TEXT SEGMENT
↓↓↓

But even without a religious upbringing, Miles learned to value other human beings and do the right thing. She traveled to far off countries, reporting on areas wrecked by wars. She surrounded herself with people who appreciated her love and care. She gave birth to a beautiful daughter, Katie, who taught her about what it meant to truly be alive.
And then, Miles writes, when she was 46 years old, “early one winter morning…I walked into St. Gregory’s Episcopal Church in San Francisco. I had no earthly reason to be there. I’d never heard a Gospel reading, never said the Lord’s Prayer. I was certainly not interested in becoming Christian – or, as I thought of it rather less politely – a religious nut.”
Miles sat in the worship service and tried her best to be invisible, but found herself moving with the others as they moved “in a stately dance to the table in the rotunda.” Before she knew what was happening, someone put a piece of “fresh, crumbly bread” into her hands and passed her a “goblet of sweet wine.”
When she ate the bread and drank the cup, she says, “Something outrageous and terrifying happened to me. Jesus happened to me.”
She was in tears, feeling like she had just “stepped off a curb or been knocked over.” She left the church bewildered. She knew nothing about Jesus. Nothing about Christianity. But something real happened to her when she ate the body and blood of Christ. She says “that impossible word, Jesus, lodged in me like a crumb.”
She kept going back. Shyly at first – sitting in the back, eating the bread, drinking the wine, crying and running away. After about a year of this, one of the priests noticed her regular attendance and - you know how we are when we notice someone’s regular attendance and put them to work – he asked if she would be willing to serve as a deacon and serve communion.
She agreed to serve, and it was out of this powerful experience of giving away the bread and cup that she began to have a vision.
Her vision was of something “sort of like Sunday communion” where people from all over would come to the altar table and receive, not the elements of Holy Communion, but onions and cereal and potatoes and flour and butter to stock their pantries. No identification would be needed, no limit would be set on the amount of food that could be taken, and it would all happen around that beautiful altar table in the sanctuary where she had first experienced Christ.

↑↑↑

STATED GOAL 1
Retype the records exactly as they appear, from the line containing "Given: Click the Team Member column header" through the end of the records.

EXERCISE DATA
↓↓↓

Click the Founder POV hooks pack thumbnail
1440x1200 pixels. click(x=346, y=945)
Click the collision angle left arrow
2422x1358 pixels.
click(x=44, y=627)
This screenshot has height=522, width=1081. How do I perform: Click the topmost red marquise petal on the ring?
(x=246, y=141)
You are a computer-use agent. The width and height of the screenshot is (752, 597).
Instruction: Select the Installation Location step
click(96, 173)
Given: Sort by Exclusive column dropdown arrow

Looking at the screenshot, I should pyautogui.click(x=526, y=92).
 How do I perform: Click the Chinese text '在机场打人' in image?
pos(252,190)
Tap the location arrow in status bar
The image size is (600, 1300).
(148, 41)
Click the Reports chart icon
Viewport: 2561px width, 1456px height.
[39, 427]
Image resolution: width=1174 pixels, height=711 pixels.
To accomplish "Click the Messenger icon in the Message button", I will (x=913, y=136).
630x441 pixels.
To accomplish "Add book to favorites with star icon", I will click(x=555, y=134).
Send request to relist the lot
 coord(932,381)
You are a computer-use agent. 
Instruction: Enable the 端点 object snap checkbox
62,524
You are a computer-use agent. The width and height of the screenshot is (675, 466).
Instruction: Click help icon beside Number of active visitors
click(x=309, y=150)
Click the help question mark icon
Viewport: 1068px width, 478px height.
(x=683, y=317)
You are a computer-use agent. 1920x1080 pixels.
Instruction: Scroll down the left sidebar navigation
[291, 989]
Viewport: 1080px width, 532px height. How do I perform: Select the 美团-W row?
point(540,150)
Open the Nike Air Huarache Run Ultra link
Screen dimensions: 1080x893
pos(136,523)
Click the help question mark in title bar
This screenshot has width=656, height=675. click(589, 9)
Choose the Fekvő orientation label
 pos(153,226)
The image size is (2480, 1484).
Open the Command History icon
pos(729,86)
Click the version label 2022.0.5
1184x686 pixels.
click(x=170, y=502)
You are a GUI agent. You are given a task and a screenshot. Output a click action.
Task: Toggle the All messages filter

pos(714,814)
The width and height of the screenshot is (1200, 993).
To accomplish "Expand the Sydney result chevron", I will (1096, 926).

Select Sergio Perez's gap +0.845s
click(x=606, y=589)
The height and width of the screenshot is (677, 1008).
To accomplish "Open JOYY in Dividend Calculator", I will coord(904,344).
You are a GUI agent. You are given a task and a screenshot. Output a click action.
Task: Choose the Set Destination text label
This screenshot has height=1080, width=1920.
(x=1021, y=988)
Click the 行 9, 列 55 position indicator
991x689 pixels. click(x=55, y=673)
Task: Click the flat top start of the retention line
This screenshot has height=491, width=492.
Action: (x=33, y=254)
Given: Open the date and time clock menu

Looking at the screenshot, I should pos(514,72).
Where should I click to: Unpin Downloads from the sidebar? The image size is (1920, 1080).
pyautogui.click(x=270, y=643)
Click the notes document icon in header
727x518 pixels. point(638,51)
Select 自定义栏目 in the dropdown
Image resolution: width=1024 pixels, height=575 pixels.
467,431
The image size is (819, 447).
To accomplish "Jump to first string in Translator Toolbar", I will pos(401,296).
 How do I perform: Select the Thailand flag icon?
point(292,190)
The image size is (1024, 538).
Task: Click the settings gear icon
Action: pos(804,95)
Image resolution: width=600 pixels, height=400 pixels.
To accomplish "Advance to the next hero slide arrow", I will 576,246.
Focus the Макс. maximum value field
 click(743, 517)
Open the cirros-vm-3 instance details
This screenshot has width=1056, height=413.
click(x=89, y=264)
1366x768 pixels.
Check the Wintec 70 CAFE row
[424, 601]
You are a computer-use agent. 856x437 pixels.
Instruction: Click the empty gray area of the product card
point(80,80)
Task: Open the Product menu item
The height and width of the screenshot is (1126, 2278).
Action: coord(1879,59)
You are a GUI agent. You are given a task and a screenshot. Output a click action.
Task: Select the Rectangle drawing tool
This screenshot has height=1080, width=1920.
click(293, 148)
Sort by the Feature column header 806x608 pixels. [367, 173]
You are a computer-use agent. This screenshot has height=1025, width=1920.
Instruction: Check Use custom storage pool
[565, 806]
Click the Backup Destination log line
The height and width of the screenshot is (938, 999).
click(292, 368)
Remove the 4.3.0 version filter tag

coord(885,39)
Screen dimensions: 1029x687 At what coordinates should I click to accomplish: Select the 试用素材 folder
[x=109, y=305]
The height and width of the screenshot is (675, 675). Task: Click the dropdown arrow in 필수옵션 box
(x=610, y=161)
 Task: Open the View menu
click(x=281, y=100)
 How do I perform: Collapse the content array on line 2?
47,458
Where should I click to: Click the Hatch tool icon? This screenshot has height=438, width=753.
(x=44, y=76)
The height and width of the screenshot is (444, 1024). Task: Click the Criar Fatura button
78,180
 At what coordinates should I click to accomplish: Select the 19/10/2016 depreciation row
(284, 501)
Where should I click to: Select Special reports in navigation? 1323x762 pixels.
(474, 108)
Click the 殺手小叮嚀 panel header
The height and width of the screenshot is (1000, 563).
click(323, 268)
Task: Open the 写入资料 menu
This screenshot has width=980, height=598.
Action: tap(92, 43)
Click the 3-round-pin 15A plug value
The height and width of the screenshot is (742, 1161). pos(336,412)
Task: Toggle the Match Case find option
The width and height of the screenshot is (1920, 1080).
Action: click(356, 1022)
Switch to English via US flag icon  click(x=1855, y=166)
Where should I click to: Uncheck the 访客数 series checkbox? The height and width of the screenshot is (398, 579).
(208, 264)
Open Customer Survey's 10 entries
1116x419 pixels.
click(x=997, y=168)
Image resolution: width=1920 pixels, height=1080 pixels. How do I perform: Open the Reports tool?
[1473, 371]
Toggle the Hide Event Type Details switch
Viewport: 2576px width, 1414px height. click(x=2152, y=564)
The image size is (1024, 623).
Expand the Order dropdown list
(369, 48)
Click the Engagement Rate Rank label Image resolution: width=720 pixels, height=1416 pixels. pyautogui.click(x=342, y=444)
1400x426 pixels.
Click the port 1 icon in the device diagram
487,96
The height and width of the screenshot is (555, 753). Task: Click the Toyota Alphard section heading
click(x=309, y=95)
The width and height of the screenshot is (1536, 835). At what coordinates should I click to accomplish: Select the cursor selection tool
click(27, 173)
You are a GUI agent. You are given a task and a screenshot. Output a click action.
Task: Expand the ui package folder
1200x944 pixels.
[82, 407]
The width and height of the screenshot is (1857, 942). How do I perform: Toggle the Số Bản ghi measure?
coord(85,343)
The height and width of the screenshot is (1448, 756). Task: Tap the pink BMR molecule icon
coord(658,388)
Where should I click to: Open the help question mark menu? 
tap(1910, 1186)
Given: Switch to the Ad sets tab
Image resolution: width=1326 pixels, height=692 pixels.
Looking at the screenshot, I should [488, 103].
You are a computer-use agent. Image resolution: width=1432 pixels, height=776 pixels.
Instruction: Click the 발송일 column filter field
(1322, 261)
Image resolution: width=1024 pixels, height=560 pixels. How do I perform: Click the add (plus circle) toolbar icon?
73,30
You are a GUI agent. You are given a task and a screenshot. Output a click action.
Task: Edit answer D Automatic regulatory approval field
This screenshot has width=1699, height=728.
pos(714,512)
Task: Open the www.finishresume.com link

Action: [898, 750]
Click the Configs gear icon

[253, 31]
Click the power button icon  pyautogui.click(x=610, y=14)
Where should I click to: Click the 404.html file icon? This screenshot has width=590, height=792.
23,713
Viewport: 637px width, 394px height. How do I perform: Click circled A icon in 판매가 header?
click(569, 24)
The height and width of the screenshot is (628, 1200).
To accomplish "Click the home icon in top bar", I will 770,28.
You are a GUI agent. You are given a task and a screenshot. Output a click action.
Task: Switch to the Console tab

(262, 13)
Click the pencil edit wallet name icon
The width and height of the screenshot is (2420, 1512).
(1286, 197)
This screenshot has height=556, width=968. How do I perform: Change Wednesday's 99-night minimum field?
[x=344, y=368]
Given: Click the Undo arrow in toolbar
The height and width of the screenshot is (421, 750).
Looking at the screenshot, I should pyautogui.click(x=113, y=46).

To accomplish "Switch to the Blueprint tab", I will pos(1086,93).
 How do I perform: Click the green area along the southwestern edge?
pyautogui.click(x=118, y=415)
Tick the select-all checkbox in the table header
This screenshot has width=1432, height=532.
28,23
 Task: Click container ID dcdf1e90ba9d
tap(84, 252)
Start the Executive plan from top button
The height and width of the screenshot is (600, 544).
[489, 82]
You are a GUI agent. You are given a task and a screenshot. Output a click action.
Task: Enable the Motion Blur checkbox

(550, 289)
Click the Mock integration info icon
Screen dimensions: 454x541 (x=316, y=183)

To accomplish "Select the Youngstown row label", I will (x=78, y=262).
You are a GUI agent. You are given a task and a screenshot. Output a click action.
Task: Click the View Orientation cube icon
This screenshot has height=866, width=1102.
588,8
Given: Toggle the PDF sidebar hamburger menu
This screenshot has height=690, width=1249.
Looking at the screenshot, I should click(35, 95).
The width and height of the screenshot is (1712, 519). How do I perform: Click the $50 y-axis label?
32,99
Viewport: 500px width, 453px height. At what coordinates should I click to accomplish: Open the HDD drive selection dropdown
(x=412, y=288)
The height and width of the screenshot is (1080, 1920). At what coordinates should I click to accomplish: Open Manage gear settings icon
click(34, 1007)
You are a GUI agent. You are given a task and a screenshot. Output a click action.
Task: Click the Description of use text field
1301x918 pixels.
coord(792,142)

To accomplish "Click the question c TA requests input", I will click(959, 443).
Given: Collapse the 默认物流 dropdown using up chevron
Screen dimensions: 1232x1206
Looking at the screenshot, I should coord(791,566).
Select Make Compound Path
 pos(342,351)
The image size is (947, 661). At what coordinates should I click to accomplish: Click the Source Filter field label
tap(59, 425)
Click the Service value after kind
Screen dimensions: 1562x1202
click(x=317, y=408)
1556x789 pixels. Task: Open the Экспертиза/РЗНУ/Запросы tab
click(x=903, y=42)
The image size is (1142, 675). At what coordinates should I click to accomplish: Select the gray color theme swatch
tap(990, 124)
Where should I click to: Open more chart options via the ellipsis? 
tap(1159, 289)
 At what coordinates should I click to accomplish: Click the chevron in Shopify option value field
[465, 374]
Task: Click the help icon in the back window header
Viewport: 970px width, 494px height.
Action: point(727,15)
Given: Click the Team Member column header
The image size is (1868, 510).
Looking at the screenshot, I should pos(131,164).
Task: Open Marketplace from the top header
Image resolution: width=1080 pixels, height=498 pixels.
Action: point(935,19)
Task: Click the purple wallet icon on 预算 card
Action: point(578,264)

↑↑↑

STATED GOAL 2
In the passage about Miles, how old was she when she walked into St. Gregory's Episcopal Church in San Francisco?

CORRECT RESPONSE 1
Given: Click the Team Member column header
The image size is (1868, 510).
Looking at the screenshot, I should pos(131,164).
Task: Open Marketplace from the top header
Image resolution: width=1080 pixels, height=498 pixels.
Action: point(935,19)
Task: Click the purple wallet icon on 预算 card
Action: point(578,264)

CORRECT RESPONSE 2
She was 46 years old.